:: Data shown ::
/---

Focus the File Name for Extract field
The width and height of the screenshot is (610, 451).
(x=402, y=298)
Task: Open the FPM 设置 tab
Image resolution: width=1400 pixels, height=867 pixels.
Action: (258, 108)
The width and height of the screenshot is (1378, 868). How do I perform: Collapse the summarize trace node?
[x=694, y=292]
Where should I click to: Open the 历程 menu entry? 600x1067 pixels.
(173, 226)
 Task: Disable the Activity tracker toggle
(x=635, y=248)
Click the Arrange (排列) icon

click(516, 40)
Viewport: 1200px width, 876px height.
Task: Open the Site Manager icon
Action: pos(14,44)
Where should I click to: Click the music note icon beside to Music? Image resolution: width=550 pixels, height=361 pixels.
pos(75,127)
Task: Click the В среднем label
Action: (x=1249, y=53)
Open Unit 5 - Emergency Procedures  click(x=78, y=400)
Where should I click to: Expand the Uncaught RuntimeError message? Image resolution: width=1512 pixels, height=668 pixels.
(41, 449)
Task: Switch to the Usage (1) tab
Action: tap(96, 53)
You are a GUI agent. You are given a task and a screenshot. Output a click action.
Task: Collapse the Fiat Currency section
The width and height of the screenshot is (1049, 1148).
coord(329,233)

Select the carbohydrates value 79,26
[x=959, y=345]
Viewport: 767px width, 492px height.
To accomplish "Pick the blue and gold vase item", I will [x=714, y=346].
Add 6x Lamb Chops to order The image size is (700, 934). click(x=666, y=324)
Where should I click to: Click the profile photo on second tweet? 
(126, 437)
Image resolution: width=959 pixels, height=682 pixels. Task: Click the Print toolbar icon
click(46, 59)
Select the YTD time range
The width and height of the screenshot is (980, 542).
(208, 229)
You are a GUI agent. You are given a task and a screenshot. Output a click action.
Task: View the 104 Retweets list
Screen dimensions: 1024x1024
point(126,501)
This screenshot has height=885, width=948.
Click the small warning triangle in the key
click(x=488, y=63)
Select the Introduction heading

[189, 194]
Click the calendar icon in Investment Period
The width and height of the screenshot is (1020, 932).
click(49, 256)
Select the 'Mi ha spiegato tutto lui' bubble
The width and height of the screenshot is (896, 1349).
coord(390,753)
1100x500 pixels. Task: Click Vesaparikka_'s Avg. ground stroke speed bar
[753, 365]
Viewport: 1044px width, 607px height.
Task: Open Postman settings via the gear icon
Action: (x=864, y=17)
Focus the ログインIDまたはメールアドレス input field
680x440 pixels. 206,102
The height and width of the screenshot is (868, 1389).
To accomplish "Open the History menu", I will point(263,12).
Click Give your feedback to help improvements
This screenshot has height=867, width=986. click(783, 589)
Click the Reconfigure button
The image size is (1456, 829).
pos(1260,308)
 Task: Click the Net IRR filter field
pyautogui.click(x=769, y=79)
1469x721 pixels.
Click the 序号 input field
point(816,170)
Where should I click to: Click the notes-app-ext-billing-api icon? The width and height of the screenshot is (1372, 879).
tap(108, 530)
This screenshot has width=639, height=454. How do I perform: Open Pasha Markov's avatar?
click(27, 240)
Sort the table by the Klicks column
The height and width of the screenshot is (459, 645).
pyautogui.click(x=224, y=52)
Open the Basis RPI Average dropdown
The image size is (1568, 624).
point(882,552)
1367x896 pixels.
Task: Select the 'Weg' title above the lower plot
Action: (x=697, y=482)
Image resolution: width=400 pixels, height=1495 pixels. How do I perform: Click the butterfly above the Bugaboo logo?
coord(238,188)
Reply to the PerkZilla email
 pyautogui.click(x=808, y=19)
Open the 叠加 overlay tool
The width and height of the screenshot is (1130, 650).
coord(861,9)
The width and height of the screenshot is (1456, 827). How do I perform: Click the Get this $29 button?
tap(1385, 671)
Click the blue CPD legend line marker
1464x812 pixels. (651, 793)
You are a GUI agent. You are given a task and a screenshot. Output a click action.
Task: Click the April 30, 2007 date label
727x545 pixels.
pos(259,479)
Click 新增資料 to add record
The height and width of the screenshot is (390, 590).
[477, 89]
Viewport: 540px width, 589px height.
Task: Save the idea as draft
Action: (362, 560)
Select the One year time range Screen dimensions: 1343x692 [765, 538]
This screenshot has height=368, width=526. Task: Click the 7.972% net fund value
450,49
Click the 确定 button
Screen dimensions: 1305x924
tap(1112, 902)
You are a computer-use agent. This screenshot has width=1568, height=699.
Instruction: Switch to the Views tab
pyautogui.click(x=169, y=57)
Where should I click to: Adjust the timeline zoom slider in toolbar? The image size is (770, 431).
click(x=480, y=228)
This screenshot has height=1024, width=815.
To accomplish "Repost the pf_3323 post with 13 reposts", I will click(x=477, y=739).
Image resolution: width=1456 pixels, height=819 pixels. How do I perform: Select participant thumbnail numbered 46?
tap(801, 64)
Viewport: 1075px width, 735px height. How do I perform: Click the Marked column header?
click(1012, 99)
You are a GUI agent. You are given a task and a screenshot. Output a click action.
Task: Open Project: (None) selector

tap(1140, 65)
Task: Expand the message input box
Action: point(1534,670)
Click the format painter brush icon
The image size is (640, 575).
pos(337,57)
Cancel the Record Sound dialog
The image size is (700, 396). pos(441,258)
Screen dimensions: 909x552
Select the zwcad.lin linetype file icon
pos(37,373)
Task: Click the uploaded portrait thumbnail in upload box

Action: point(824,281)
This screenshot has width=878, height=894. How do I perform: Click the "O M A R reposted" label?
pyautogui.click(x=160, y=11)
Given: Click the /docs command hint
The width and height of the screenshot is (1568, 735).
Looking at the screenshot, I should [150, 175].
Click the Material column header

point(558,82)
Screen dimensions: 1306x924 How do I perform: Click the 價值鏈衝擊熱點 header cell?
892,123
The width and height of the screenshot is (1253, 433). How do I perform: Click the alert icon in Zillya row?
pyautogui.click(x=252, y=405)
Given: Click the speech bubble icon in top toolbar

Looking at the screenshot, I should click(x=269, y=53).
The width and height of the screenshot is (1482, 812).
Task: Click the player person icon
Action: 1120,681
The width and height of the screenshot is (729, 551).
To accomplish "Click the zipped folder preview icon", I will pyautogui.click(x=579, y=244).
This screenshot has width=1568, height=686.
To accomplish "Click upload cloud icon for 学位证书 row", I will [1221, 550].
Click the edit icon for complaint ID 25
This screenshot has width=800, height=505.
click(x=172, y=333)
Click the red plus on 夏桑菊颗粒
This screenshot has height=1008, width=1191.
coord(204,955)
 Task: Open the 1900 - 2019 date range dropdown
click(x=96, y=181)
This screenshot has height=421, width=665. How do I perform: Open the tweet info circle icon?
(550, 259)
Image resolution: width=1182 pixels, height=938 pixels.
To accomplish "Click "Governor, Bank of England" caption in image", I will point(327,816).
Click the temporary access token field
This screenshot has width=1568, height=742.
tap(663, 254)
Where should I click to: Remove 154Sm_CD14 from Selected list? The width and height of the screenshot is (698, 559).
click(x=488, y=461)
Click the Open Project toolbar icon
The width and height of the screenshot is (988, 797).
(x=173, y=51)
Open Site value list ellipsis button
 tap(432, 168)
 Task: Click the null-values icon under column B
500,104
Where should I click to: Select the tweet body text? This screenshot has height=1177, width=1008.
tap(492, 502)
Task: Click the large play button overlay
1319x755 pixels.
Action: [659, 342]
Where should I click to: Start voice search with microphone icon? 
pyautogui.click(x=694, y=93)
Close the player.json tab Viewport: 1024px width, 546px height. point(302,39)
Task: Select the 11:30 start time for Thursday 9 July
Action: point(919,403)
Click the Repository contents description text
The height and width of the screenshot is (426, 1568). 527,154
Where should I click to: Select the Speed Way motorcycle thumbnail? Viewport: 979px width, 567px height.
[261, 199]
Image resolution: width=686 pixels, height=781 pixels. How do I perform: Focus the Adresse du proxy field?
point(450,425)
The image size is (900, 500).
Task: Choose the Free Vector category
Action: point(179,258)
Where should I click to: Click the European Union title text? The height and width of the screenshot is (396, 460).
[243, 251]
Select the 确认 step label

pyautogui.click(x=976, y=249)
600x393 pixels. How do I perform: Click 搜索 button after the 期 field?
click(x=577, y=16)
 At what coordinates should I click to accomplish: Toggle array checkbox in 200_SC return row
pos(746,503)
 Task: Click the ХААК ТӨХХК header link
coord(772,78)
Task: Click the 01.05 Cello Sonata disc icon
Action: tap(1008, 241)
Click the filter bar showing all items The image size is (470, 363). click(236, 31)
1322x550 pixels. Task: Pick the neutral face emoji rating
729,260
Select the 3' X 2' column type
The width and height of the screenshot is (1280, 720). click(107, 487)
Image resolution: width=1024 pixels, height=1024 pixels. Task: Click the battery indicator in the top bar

\---

:: Try it ::
Starting at the line with "1322x550 pixels. Task: Pick", restate each line through the end of the records, both ends included, and stop there.

:: Task output ::
1322x550 pixels. Task: Pick the neutral face emoji rating
729,260
Select the 3' X 2' column type
The width and height of the screenshot is (1280, 720). click(107, 487)
Image resolution: width=1024 pixels, height=1024 pixels. Task: Click the battery indicator in the top bar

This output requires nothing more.